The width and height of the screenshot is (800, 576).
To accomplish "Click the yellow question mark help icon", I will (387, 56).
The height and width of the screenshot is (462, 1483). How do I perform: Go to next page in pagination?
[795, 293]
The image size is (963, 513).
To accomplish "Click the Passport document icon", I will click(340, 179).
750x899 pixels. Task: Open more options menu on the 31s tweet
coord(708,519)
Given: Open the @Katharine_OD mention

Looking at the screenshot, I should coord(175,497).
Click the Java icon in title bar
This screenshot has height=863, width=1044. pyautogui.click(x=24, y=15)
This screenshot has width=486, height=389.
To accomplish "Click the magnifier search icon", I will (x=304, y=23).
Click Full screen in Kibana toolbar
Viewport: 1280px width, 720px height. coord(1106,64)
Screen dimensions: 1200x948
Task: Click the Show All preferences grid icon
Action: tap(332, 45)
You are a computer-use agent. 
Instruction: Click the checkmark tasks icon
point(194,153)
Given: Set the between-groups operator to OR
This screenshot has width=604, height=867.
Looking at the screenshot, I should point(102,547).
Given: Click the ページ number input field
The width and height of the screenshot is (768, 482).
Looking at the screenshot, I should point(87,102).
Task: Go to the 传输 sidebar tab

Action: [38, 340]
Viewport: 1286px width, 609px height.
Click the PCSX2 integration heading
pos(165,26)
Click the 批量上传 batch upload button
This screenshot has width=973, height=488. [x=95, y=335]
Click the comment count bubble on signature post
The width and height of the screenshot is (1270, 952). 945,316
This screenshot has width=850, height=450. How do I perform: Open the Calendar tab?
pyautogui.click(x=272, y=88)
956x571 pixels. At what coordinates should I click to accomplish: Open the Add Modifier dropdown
- - -
> **Problem statement**
Quote, without any change, each line from the one that contains "Viewport: 1286px width, 609px height." through the end of the material.

> **Written reply**
Viewport: 1286px width, 609px height.
Click the PCSX2 integration heading
pos(165,26)
Click the 批量上传 batch upload button
This screenshot has width=973, height=488. [x=95, y=335]
Click the comment count bubble on signature post
The width and height of the screenshot is (1270, 952). 945,316
This screenshot has width=850, height=450. How do I perform: Open the Calendar tab?
pyautogui.click(x=272, y=88)
956x571 pixels. At what coordinates should I click to accomplish: Open the Add Modifier dropdown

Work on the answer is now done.